Aug. 15, 2021 will forever remain a dark day in American history. After 20 years of being in Afghanistan, we haphazardly and chaotically left the country. We abandoned approximately 20 million girls and women who strive for an education and to actualize their potential, as well as journalists and interpreters who have been tainted by working with Americans, and many of the 40 million Afghans who hunger for basic human rights and freedom of expression.

The frenzied images from Kabul are haunting—people with desperation emanating from their eyes, scrambling to get out; the Taliban occupying the Presidential Palace; Afghans rushing onto the airport tarmac, desperately clinging to a plane to the United States, as it is taking off.

We abandoned them all to the barbaric hands of the Taliban.

This will be an irradicable stain on our nation and of our standing in the world.

Does anyone even remember the name Malala Yousafzai today? Malala, now 24, was the 15-year-old Pakistani girl who was shot in the head by the Taliban for advocating for girls’ education. Her quest to make sure that all girls get an education made her the youngest person to ever receive the Noble Peace Prize.

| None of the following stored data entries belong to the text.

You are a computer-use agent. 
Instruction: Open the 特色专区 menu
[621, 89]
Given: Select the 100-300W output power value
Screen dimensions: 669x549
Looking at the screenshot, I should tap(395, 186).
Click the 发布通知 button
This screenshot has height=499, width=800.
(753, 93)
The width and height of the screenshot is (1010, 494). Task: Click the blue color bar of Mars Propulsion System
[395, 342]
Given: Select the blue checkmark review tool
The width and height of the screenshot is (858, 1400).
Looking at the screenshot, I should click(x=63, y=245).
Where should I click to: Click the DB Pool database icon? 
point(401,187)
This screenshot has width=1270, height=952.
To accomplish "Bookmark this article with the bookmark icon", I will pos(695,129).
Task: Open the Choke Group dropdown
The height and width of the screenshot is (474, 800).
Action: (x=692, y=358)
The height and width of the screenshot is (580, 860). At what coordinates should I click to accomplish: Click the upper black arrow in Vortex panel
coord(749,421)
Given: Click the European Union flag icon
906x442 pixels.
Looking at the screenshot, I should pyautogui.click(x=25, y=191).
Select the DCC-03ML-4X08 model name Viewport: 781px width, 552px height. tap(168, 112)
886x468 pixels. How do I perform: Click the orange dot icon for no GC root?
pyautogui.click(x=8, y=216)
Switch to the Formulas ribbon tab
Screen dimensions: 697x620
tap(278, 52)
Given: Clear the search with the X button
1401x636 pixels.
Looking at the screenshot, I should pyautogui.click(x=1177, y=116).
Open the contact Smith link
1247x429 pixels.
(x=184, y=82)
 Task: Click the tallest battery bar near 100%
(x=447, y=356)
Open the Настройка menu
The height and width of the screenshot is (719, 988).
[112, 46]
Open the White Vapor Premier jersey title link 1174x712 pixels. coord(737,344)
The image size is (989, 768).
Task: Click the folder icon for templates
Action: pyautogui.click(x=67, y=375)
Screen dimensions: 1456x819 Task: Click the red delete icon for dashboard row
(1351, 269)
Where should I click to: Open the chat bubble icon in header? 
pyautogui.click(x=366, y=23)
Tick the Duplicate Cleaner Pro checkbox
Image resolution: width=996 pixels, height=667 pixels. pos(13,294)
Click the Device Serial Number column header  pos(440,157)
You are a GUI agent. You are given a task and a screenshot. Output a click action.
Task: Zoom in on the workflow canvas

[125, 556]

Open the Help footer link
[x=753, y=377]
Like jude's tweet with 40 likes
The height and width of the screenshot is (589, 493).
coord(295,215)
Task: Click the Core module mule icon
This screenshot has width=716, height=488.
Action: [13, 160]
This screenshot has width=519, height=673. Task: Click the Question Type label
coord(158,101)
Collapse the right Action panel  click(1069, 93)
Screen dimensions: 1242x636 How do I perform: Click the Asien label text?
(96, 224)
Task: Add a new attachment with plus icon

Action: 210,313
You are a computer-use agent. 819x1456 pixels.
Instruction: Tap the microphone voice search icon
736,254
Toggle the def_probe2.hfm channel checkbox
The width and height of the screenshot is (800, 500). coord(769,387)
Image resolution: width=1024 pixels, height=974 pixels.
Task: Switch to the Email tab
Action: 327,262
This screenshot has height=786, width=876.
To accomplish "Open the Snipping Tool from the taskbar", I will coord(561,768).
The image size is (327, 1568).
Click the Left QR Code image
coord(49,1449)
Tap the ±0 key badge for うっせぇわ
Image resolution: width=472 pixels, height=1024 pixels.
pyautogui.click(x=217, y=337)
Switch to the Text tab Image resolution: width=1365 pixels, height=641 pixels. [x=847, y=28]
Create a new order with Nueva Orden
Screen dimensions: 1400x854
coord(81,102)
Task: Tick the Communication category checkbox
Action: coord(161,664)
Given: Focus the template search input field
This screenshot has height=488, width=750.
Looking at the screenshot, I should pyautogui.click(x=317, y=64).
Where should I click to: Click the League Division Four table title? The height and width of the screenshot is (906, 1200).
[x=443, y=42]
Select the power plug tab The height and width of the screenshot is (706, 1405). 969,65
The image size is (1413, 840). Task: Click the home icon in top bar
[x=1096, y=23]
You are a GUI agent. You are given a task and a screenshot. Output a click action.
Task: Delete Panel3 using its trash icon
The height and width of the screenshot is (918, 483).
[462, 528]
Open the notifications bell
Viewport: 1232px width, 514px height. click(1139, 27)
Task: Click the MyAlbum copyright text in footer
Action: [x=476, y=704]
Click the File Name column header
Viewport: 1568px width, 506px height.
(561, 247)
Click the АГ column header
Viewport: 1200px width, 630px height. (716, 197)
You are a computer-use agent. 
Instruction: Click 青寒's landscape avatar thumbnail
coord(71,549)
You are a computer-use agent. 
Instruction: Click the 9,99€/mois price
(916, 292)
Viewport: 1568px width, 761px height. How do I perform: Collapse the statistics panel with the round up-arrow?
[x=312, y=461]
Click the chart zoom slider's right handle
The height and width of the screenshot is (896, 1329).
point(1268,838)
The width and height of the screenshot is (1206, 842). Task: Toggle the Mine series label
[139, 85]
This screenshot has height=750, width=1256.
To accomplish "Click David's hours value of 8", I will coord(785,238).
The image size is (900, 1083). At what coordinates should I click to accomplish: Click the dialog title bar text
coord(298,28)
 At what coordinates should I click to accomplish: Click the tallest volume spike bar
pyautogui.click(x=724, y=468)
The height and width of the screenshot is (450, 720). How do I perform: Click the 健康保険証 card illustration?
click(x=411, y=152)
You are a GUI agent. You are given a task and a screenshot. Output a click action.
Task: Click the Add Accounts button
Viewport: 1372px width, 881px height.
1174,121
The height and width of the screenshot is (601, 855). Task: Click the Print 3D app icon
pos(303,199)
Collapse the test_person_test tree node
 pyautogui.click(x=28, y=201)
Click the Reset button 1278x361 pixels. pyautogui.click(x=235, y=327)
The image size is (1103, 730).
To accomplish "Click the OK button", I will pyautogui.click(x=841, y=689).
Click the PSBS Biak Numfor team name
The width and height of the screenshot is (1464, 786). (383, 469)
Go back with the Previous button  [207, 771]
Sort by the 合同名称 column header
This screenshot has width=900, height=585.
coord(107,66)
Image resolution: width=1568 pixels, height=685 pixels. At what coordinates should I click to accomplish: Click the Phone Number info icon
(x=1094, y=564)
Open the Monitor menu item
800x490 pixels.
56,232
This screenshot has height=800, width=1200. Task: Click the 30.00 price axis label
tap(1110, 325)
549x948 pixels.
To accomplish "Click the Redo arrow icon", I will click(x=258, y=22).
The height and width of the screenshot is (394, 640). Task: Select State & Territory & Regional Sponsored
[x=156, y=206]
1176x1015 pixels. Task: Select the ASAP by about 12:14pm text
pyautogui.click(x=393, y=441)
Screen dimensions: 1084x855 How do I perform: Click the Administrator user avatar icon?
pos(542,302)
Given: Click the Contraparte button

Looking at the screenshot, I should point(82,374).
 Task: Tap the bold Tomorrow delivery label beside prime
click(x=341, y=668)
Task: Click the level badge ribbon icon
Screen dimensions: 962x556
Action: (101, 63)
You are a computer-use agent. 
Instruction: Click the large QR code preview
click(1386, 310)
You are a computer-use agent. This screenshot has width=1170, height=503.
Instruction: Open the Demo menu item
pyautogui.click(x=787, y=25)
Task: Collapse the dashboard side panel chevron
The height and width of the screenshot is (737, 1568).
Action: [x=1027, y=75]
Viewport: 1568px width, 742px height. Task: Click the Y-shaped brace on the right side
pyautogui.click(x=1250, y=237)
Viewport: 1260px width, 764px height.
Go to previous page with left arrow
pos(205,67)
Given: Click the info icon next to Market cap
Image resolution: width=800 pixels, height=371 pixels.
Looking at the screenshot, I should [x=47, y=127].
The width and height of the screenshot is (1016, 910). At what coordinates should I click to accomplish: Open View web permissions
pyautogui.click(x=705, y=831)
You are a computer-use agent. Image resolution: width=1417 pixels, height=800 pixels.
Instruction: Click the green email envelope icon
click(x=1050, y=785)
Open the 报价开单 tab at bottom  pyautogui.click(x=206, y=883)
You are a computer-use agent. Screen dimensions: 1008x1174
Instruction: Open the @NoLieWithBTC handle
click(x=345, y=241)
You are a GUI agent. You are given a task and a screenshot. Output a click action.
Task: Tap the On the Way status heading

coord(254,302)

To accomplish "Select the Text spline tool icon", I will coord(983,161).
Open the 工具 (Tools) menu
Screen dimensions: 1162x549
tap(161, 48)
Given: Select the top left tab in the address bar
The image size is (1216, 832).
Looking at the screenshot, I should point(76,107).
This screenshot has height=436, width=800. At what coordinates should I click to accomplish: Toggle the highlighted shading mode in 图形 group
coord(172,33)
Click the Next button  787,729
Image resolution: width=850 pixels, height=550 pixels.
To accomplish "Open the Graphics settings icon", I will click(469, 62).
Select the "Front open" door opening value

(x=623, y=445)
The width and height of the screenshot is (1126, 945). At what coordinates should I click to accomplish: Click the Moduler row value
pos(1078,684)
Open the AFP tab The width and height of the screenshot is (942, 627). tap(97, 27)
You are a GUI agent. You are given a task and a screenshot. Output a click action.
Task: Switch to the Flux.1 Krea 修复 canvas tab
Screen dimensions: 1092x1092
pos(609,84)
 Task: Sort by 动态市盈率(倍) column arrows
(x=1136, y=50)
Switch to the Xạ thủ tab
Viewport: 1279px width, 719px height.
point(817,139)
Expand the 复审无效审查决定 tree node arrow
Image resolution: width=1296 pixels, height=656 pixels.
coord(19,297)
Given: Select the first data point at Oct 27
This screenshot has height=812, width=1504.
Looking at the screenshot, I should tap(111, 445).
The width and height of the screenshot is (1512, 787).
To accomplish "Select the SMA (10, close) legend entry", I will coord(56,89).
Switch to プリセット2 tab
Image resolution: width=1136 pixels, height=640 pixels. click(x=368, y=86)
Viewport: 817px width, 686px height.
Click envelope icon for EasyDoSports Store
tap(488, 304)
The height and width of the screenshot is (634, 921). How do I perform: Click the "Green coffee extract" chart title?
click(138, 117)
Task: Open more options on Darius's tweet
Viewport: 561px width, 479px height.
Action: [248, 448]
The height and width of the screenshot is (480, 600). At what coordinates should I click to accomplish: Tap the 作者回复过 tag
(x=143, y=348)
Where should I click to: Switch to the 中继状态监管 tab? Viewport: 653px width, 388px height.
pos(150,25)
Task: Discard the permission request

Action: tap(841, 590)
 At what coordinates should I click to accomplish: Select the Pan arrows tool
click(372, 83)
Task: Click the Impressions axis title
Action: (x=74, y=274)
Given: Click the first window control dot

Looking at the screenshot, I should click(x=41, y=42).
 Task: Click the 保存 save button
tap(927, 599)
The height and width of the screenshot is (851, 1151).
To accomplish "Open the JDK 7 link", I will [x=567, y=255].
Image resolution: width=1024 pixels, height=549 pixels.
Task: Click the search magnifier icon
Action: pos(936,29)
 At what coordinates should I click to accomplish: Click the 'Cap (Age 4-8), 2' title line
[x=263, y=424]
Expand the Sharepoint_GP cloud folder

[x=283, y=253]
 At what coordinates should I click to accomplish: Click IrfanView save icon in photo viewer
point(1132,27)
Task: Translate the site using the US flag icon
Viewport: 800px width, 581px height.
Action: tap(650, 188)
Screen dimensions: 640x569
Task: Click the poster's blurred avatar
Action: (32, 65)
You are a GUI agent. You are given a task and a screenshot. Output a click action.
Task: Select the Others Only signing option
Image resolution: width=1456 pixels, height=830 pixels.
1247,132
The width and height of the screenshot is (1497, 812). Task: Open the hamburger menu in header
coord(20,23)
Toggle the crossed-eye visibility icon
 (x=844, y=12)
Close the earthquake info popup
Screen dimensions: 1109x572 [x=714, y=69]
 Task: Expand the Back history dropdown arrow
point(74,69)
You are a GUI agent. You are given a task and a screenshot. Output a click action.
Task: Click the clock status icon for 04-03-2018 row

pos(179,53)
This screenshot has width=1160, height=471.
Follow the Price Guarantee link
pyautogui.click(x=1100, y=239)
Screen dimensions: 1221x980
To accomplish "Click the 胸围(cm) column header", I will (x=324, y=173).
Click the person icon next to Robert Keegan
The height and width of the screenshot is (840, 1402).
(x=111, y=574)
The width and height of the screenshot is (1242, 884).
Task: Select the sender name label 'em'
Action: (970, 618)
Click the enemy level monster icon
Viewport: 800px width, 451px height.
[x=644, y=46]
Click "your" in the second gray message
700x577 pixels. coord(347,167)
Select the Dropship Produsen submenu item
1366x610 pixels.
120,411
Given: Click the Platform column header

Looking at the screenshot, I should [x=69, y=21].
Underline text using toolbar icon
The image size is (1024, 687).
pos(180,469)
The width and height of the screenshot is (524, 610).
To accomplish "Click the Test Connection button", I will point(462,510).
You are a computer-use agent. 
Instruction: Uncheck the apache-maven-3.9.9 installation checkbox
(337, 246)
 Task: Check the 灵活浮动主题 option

Or the name Razia Jan, who in 2008 opened a girls’ school in Afghanistan and reported, “The day we opened the school, (on) the other side of town, they threw hand grenades in a girls’ school, and 100 girls were killed.” And “every day, you hear that somebody’s thrown acid at a girl’s face … or they poison their water.”

What will become of girls like Malala in Afghanistan today? Or a woman like Razia? Or of all of the other women who wanted to make something of themselves, who risk their lives daily to become teachers, doctors or lawyers? Or who simply to want to learn how to read and write?

We have done more than abandon our friends and our allies. American standing throughout the world has been rapidly and wantonly abandoned. How can people who trusted us and put their lives on the line with us, ever trust us again?

What are we telegraphing to Iran, China and Russia? Or to many of America’s vulnerable allies in the Pacific, the Middle East and throughout the world who depend on our might?

And what does the supreme failure of our intelligence analyses reveal about us? Intelligence estimates said it would be at least three months before Kabul was overrun by the Taliban. It took less than three days. In July, Mr. Biden said that “the Afghans have the capability to defend themselves.”

How well have they done that, with President Mohammad Ashraf Ghani fleeing the country, creating a power vacuum and abandoning his palace to the Taliban?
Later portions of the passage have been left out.